------ DATA EXTRACT ------

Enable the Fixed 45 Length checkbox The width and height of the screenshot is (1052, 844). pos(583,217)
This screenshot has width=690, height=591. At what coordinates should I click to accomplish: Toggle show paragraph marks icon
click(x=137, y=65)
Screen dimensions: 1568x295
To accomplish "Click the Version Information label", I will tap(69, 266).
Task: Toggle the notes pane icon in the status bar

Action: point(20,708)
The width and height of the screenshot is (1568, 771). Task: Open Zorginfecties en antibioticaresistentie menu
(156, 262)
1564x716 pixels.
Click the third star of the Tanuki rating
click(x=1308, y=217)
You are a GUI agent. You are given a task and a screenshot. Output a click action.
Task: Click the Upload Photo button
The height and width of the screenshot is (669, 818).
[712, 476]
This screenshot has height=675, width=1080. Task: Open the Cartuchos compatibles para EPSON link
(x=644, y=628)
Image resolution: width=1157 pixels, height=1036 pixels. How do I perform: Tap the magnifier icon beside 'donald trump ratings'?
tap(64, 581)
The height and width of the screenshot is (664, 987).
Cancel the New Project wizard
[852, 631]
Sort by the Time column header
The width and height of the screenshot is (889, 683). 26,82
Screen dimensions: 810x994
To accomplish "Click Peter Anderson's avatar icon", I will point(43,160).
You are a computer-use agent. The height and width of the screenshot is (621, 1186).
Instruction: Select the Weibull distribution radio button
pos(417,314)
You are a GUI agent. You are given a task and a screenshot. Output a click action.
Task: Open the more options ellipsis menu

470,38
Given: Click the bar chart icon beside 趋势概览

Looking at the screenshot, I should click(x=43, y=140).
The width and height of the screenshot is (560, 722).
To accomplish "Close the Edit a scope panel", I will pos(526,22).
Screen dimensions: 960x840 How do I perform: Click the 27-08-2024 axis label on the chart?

------

Your answer should hold only the lines from the one with "Click the third star of the Tanuki rating" through the end of the listing above, both ends included, written out exactly.

Click the third star of the Tanuki rating
click(x=1308, y=217)
You are a GUI agent. You are given a task and a screenshot. Output a click action.
Task: Click the Upload Photo button
The height and width of the screenshot is (669, 818).
[712, 476]
This screenshot has height=675, width=1080. Task: Open the Cartuchos compatibles para EPSON link
(x=644, y=628)
Image resolution: width=1157 pixels, height=1036 pixels. How do I perform: Tap the magnifier icon beside 'donald trump ratings'?
tap(64, 581)
The height and width of the screenshot is (664, 987).
Cancel the New Project wizard
[852, 631]
Sort by the Time column header
The width and height of the screenshot is (889, 683). 26,82
Screen dimensions: 810x994
To accomplish "Click Peter Anderson's avatar icon", I will point(43,160).
You are a computer-use agent. The height and width of the screenshot is (621, 1186).
Instruction: Select the Weibull distribution radio button
pos(417,314)
You are a GUI agent. You are given a task and a screenshot. Output a click action.
Task: Open the more options ellipsis menu

470,38
Given: Click the bar chart icon beside 趋势概览

Looking at the screenshot, I should click(x=43, y=140).
The width and height of the screenshot is (560, 722).
To accomplish "Close the Edit a scope panel", I will pos(526,22).
Screen dimensions: 960x840 How do I perform: Click the 27-08-2024 axis label on the chart?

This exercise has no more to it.